- _Assigned task_:
From the entries below, copy exactly the lines from the one that contains "Click the Spécifications" through the one that contains "This screenshot has height=430, width=683.", both included, and only those.

- _Materials provided_:
......

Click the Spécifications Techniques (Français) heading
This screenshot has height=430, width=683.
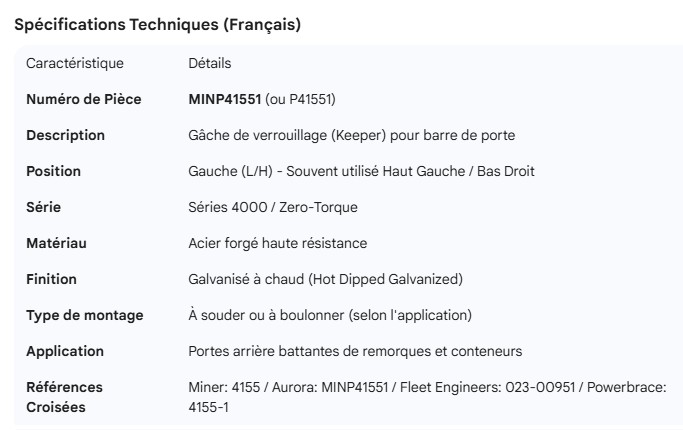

......

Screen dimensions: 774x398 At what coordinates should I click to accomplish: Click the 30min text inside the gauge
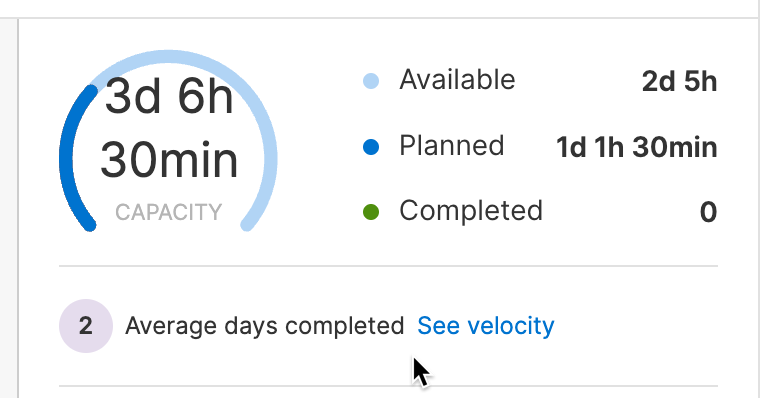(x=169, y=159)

......

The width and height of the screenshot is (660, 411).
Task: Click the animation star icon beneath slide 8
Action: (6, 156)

......

- _Task solution_:
Click the Spécifications Techniques (Français) heading
This screenshot has height=430, width=683.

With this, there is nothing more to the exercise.